=== DOKUMENTAUSZUG ===

Mein Vater bekommt Schützenhilfe
Mein Vater, Clayton junior, wurde 1906 in Scranton geboren, etwa 80 Kilometer von der Farm der Howells entfernt. Damals lernte Opa Woodworth die große Familie Howell näher kennen und kam oft in den Genuß ihrer sprichwörtlichen Gastfreundschaft. Opa war für die Versammlung der Bibelforscher in dieser Gegend eine große Hilfe. Er wurde auch gebeten, die drei Söhne der Howells zu trauen, und mit dem Wohl seines eigenen Sohnes im Sinn legte er großen Wert darauf, ihn zu allen diesen Hochzeiten mitzunehmen.
Mein Vater war zu der Zeit kein aktiver Bibelforscher. Zwar fuhr er meinen Opa zu seinen christlichen Einsätzen, aber trotz Opas Ermutigung engagierte sich Papa nicht. Damals drehte sich für meinen Vater alles um die Musik, und er war auf dem besten Weg, Berufsmusiker zu werden.

===

AUFGABENSTELLUNG: Kopiere bitte aus dem Dokumentauszug oben wortgetreu die Stelle, die mit den Worten „Mein Vater bekommt“ anfängt und mit „Berufsmusiker zu werden.“ aufhört.

=== VERFÜGBARE DATEN ===

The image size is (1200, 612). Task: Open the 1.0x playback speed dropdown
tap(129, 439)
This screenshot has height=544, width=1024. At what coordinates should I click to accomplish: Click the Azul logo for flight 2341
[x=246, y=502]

===

LÖSUNG:
Mein Vater bekommt Schützenhilfe
Mein Vater, Clayton junior, wurde 1906 in Scranton geboren, etwa 80 Kilometer von der Farm der Howells entfernt. Damals lernte Opa Woodworth die große Familie Howell näher kennen und kam oft in den Genuß ihrer sprichwörtlichen Gastfreundschaft. Opa war für die Versammlung der Bibelforscher in dieser Gegend eine große Hilfe. Er wurde auch gebeten, die drei Söhne der Howells zu trauen, und mit dem Wohl seines eigenen Sohnes im Sinn legte er großen Wert darauf, ihn zu allen diesen Hochzeiten mitzunehmen.
Mein Vater war zu der Zeit kein aktiver Bibelforscher. Zwar fuhr er meinen Opa zu seinen christlichen Einsätzen, aber trotz Opas Ermutigung engagierte sich Papa nicht. Damals drehte sich für meinen Vater alles um die Musik, und er war auf dem besten Weg, Berufsmusiker zu werden.